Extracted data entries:
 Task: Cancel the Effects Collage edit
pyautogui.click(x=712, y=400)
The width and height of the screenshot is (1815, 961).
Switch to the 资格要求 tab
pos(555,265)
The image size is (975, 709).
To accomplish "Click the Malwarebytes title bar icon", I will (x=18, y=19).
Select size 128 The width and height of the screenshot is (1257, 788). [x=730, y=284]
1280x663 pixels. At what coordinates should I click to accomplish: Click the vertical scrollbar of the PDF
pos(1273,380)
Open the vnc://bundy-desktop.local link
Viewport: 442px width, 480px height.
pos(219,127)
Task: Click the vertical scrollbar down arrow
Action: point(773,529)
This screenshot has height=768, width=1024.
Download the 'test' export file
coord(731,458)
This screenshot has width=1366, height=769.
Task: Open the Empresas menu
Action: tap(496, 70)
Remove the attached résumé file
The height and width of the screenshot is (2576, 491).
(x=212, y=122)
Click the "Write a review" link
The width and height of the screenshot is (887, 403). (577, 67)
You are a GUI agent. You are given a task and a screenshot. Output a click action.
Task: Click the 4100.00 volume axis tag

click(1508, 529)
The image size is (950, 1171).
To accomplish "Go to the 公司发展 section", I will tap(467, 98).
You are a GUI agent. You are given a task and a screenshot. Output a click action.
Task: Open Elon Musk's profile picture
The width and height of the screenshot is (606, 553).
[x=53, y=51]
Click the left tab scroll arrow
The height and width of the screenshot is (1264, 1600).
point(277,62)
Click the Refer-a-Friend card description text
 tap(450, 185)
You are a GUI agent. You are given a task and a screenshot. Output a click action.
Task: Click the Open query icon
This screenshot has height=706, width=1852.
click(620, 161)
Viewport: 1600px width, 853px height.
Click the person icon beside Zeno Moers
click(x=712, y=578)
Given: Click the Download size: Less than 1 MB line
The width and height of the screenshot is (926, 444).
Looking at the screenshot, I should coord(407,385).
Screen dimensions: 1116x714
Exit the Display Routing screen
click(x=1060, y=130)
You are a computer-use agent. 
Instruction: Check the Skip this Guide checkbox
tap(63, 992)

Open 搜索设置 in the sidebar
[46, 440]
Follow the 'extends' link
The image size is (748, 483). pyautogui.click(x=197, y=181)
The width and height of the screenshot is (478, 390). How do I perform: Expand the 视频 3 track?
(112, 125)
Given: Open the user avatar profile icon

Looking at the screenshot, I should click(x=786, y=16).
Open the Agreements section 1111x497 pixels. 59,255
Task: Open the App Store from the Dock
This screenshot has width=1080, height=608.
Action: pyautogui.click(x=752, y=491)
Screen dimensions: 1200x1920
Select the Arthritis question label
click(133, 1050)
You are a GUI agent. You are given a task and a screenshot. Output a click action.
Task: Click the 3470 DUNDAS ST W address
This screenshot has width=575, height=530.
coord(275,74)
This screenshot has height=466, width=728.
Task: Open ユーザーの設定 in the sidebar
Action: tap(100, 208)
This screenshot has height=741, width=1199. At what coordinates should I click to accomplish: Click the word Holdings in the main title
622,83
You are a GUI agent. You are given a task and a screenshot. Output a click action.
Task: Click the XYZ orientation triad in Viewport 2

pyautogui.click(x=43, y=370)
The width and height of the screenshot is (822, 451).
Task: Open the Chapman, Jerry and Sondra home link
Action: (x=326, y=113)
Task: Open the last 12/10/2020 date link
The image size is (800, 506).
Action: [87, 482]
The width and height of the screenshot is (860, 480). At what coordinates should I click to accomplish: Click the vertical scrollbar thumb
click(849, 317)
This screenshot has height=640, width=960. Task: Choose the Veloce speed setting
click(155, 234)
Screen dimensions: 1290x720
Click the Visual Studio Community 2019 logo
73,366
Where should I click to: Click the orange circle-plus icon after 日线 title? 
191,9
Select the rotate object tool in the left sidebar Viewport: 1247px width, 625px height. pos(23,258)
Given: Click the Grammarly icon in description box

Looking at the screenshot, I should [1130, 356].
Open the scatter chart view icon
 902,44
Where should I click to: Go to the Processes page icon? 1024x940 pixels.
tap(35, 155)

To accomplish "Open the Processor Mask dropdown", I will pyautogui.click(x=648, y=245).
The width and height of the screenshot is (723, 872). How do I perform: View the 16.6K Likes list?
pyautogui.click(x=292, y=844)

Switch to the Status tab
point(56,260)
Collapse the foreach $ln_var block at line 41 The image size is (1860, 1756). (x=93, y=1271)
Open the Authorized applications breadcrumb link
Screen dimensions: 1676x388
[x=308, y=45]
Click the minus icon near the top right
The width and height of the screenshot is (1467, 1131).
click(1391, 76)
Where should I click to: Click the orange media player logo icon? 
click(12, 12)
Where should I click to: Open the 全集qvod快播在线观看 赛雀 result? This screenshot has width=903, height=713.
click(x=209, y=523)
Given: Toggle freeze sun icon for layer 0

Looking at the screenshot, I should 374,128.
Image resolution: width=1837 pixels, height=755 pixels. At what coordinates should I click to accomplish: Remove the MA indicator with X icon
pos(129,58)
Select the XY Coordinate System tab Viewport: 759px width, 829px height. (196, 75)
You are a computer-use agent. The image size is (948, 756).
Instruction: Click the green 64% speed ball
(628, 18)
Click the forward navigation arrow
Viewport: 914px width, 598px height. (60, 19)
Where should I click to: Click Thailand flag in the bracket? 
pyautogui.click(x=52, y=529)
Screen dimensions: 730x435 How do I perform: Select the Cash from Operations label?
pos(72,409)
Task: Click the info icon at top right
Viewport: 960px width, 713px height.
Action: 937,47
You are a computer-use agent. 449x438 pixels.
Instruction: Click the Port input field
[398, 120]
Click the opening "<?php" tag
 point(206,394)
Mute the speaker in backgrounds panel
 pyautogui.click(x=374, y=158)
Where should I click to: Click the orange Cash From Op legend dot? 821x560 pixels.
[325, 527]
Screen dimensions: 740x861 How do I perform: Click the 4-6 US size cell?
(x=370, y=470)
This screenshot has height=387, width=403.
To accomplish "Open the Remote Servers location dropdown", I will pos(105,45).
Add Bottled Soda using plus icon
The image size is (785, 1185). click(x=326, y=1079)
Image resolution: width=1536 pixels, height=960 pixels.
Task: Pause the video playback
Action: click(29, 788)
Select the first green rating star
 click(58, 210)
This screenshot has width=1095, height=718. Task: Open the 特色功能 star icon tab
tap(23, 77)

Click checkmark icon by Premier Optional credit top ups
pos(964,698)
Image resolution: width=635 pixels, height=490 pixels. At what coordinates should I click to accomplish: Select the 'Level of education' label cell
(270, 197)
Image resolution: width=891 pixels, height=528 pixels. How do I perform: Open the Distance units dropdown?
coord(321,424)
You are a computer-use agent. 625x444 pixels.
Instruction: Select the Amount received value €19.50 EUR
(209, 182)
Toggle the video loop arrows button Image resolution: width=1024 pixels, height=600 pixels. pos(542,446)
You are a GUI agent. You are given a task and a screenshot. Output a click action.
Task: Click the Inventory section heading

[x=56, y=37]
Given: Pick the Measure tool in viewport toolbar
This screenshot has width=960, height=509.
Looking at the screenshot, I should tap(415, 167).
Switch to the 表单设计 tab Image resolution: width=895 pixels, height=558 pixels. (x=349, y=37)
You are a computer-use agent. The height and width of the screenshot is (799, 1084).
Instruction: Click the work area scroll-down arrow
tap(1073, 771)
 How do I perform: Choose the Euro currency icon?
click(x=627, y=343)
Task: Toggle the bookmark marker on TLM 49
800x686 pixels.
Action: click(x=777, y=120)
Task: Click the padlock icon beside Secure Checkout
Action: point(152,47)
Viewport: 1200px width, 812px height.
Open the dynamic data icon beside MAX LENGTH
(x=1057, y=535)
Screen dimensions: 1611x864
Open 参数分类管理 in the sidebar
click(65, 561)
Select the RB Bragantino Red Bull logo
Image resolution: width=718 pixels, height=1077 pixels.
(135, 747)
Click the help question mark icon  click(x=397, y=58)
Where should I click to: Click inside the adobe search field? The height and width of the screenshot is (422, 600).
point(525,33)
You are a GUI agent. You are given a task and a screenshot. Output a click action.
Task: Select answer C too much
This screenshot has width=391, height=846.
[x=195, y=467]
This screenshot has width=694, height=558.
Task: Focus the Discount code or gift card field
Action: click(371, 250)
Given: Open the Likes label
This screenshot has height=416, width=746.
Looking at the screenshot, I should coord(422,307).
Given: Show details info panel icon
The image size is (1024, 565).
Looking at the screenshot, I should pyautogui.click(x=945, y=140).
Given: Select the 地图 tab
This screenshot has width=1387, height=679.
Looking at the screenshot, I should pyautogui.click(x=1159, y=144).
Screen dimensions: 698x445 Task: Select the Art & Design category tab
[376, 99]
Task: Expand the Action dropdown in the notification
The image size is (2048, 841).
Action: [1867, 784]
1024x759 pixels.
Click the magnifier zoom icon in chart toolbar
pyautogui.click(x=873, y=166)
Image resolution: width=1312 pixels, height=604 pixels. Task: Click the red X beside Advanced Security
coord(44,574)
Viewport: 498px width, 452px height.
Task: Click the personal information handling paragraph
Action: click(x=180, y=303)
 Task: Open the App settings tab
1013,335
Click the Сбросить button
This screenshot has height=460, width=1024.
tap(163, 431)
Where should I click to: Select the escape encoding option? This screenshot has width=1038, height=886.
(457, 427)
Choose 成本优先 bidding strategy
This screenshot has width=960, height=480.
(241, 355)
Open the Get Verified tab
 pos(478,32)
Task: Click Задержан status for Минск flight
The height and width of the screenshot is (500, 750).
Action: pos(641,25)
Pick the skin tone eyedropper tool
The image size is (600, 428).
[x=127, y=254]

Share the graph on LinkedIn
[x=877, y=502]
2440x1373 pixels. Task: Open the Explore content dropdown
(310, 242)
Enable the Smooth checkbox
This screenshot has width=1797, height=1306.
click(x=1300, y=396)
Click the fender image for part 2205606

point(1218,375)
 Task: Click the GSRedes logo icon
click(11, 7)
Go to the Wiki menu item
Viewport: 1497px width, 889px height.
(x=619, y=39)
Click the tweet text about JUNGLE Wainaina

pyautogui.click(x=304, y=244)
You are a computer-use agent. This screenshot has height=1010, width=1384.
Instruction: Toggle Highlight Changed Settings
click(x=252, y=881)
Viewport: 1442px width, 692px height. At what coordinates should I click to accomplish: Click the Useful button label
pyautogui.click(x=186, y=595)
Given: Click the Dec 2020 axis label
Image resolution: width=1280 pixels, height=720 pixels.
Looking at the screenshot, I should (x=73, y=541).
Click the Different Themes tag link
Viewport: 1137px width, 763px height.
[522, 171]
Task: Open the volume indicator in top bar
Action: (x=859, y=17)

— PROBLEM TO SOLVE —
The line containing "Task: Open Elon Musk's profile picture" marks the end: copy exactly every line from the top of the data above down to it, that line included.

— RESULT —
 Task: Cancel the Effects Collage edit
pyautogui.click(x=712, y=400)
The width and height of the screenshot is (1815, 961).
Switch to the 资格要求 tab
pos(555,265)
The image size is (975, 709).
To accomplish "Click the Malwarebytes title bar icon", I will (x=18, y=19).
Select size 128 The width and height of the screenshot is (1257, 788). [x=730, y=284]
1280x663 pixels. At what coordinates should I click to accomplish: Click the vertical scrollbar of the PDF
pos(1273,380)
Open the vnc://bundy-desktop.local link
Viewport: 442px width, 480px height.
pos(219,127)
Task: Click the vertical scrollbar down arrow
Action: point(773,529)
This screenshot has height=768, width=1024.
Download the 'test' export file
coord(731,458)
This screenshot has width=1366, height=769.
Task: Open the Empresas menu
Action: tap(496, 70)
Remove the attached résumé file
The height and width of the screenshot is (2576, 491).
(x=212, y=122)
Click the "Write a review" link
The width and height of the screenshot is (887, 403). (577, 67)
You are a GUI agent. You are given a task and a screenshot. Output a click action.
Task: Click the 4100.00 volume axis tag

click(1508, 529)
The image size is (950, 1171).
To accomplish "Go to the 公司发展 section", I will tap(467, 98).
You are a GUI agent. You are given a task and a screenshot. Output a click action.
Task: Open Elon Musk's profile picture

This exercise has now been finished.